Greece’s Record Tourism Country’s Saving Grace


FILE - A great number of visitors attended the archaeological site of the Acropolis, Athens, May 10, 2017. Photo:Eurokinissi/Giannis Panagopoulos

ATHENS - It’s no surprise, but record numbers of visitors to Greece will have the biggest impact on the country’s hope of a recovery, analysts at Alpha Bank have reported.

Tourism represents some 18 percent of the country’s Gross Domestic Product (GDP) - about 29.36 billion euros or $35.02 billion - more than twice that of Greek shipping, the world’s largest, and is the driving revenue engine.

The government is watching the spending numbers after last year’s previous record avalanche of tourists didn’t spend nearly as much as hoped.

But Bank of Greece data made public last week showed that activity in the tourism sector has increased significantly, both as regards the number of arrivals and in terms of tourism revenue, which had fallen last year, Kathimerini said.

The first six months of the year saw a 6.6 percent increase in foreign arrivals compared with the same period of 2016, and against a drop of 1. 6 percent  with the first half of 2015. Arrivals in 2017 hit 7.9 million from January through July compared with 7.5 million in the same period last year.

Tourism revenue, meanwhile, increased by 7.1 percent in the first half of the year compared with a drop of 7.9 percent in the first six months of 2016, hitting 4.1 billion euros.

According to analysts at Alpha Bank, the impact of a particular sector on the economy at large does not only depend on the size of that sector but on the complexity of the services it offers and its interaction with other sectors.

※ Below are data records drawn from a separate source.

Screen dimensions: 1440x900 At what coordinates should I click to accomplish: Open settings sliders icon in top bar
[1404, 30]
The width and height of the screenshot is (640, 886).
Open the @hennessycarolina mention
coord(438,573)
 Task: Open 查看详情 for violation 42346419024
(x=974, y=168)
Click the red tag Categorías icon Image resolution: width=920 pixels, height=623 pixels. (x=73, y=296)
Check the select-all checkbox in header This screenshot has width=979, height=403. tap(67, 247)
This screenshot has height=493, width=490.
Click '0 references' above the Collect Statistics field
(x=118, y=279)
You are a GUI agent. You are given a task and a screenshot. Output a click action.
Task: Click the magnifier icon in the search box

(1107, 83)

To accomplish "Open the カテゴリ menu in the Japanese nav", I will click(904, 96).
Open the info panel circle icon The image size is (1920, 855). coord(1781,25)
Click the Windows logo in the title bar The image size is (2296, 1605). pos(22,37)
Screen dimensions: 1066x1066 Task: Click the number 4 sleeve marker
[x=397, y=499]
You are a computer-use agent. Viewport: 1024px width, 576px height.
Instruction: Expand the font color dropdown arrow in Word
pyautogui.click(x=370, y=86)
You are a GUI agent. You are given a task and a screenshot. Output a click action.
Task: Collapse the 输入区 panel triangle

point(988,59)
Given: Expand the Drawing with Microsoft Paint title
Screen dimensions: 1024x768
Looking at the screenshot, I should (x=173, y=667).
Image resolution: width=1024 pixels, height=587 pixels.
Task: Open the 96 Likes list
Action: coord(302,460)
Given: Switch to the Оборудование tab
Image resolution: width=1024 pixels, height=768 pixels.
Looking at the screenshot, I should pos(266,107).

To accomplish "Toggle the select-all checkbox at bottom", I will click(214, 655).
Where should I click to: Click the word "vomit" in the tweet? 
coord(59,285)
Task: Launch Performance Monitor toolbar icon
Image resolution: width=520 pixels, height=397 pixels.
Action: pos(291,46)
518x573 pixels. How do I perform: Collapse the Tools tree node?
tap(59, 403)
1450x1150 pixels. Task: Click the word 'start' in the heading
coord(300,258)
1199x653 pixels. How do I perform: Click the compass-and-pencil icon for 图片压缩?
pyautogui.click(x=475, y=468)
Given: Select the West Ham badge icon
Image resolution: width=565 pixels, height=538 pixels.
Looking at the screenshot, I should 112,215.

The spending of tourists in Greece last year accounted for 7.5 percent of the country’s GDP, the analysts said.

According to the World Travel & Tourism Council, the Greek tourism sector accounted for 18.6 percent of Greek GDP last year.

In July, Tourism Minister Elena Kountoura told the Panhellenic Exporters Association last week that from January-May there was a big jump in arrivals, revenues and occupancy rates with summer bookings in some areas rising by as much as 70%. Travel receipts grew by 2.4% or €23 million, some $27.4 million, the British newspaper The Guardian reported.

The industry accounted for eight out of 10 new jobs in 2016, vital to offset the European Union’s highest unemployment rate. The 2016 record of 27.5 million visitors could be smashed with the prospect of cracking 30 million this year.